Exercise brief |
Please report how many lines in the records below contain the word "agent", giving only that number.

● ● ● ● ●

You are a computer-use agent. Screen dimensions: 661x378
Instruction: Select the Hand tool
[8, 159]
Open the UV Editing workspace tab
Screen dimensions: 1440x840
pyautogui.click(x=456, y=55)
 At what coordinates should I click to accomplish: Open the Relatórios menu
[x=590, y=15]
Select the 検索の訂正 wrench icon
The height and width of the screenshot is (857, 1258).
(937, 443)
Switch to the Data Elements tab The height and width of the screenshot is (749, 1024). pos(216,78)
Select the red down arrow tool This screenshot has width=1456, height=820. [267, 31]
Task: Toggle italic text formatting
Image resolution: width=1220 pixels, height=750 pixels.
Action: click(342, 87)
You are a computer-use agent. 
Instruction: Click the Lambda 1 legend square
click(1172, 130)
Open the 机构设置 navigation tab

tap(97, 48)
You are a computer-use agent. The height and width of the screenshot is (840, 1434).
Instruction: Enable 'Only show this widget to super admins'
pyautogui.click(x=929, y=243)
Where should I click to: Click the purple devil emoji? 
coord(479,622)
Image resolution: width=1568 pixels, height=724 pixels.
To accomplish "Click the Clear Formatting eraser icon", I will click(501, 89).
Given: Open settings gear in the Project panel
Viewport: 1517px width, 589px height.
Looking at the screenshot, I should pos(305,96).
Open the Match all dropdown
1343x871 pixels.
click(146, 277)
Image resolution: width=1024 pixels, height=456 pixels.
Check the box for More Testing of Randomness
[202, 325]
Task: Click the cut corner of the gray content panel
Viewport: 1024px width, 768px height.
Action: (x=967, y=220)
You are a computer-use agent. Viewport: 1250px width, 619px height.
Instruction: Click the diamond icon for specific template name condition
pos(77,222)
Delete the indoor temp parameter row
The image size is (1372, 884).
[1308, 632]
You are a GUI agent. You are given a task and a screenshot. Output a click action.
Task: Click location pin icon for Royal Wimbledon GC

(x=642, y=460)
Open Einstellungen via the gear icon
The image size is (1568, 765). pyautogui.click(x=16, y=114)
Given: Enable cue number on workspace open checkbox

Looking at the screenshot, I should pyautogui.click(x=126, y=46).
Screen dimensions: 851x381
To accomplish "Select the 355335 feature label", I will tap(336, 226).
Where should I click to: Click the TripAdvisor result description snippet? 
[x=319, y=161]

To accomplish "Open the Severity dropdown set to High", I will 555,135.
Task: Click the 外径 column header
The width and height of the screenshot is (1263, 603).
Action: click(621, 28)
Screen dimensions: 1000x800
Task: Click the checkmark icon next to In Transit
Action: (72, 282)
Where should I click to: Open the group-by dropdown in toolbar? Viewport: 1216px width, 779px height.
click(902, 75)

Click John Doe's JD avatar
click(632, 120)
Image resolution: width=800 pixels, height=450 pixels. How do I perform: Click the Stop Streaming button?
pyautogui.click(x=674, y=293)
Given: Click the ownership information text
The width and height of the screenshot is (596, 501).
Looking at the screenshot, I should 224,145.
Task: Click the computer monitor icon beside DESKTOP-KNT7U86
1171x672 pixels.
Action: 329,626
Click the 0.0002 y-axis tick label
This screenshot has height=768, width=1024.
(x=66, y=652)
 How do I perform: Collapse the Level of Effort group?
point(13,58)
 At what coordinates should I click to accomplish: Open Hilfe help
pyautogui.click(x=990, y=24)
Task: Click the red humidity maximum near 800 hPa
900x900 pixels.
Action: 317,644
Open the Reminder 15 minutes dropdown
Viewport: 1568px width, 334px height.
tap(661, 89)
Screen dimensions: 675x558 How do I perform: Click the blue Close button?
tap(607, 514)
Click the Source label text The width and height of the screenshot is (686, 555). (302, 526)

● ● ● ● ●

Solution |
5